2012, Luke
Michael'ın evinin kapısını çalarken midemde yine o his yükselmişti. Bir yıldır hiç geçmeyen his. Her gün büyüyen o dalgalanma. Ama bugün daha doruktaydı, Michael aylar sonra ilk kez sadece ikimizin takılacağını söylediğinde neredeyse uçarak gelmiştim tüm yolu.
Bu değişik bir histi. Yanlıştı ama bir o kadar doğru geliyordu. Olması gereken buymuş gibi. İçimde tutması zordu, saklaması zordu. Özellikle de onunla her an beraber olduğumuzda. Aramızda hüküm süren nefret kabinde sonum Aleisha yerine onunla olduğunda bitmişti. Bu değişik bir maceraydı, -rastgele orta yaşlı bir adam bizi kabinde basıp cehennemde yanacağımızı söyleyene kadar elbette- onunla neredeyse beraber olmuştuk. Dudakları yalnızca dudaklarımda değil, her yerdeydi. Boynumda, köprücük kemiklerimde, omuzlarımda... Ve ben bunun tekrar yaşanması için kavruluyordum. O aptal adam Michael'ı oldukça etkilemişti. O gün, Michael ile aramızda olan nefrete ne kadar son vermiş olsa da aramızda arkadaşlığın ötesinde bir şey başlatmamıştı. Bu sadece bizi yakın arkadaşlar yapmıştı. Yine de onunda beni arzuladığını biliyordum. Tüm o söyledikleri, kaçamak bakışları ve yanlışlıkla beni bulan elleri... Hepsi teorimi doğruluyordu. Ve sonunda ikimizin Calum ya da Ashton olmadan takılacağımızı yazdığı mesajını aldığımda sevinçten neredeyse havaya uçacaktım.

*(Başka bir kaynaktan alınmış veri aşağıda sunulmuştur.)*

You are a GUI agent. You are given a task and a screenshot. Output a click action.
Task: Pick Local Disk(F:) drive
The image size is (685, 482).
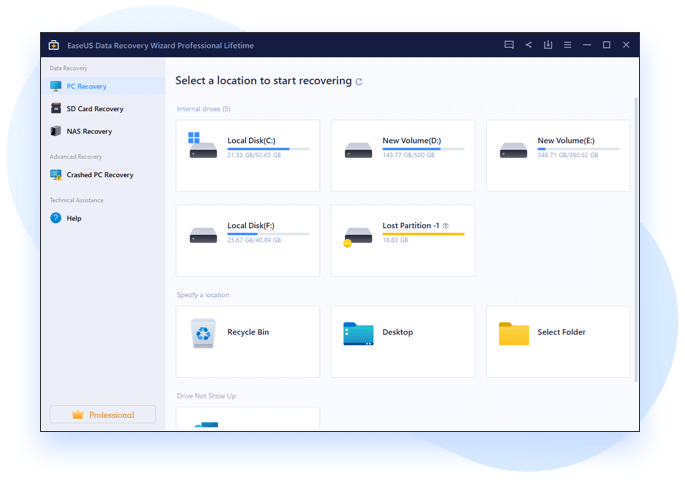point(248,241)
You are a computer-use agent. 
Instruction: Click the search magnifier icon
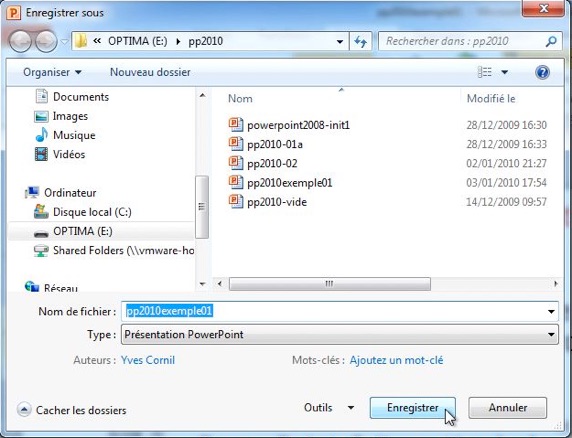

Zilin uzun çalışlarından sonra kapı açıldığında gülümsedim. Küllü sarı saçları alnına yapışmıştı ve yüzünde şapşal bir sırıtma vardı.
" Lukey. " kapıyı sonuna kadar açarken ismimi mırıldandı. " İçeri geç. " içeri geçerek kapıyı ardımdan kapadıktan sonra ayaklarım beni direk onun odasına yönlendirdi. Yatağının üzerinde duran gitarına gülümseyerek yaklaştıktan sonra onu ellerime aldım. Parmaklarım yavaşça tellere dokunurken cebimden çıkardığım pena ile yatağın ucuna oturdum.
Tanıdık bir ritim istemsizce kulağıma dolarken gülümsedim.
" Oh sevgilim, lütfen ağlama. Kanlı ellerimi yıkayacağım ve yeni bir hayata başlayacağız*. "
Odaya girerek çaldığım parçanın nakaratına eşlik ettiğinde gülümsedim. Gitarı kenara bıraktığımda yüzünü buruşturmuştu.
" Gitar çalışını seviyorum. " Kaşlarımı yavaşça havaya kaldırarak ona baktığımda dudakları arasından bir kahkaha yükseldi.
" Başka neyi seviyorsun? "
Sorumu yanıtsız bıraktığında yüzümdeki gülümsemeyi yokederek önüme döndüm. Bacaklarım yatağından aşağı salınırken kendimi geriye doğru bıraktım. Başım yumuşak çarşafları ile buluştuğunda burnuma dolan kokusu beni mest etmişti. Onun o erkeksi kokusunun üzerime sinmesini istiyordum, dokunuşlarının bedenimde dolaşmasını. Titrekçe iç çekişim odanın sessizliğini bozmuştu. Tanrım, onun şuanda bedenimin üzerinde olmasını istemek bir günah mıydı? Çünkü şimdiye dek hiç bu denli arzulamamıştım cehennemi.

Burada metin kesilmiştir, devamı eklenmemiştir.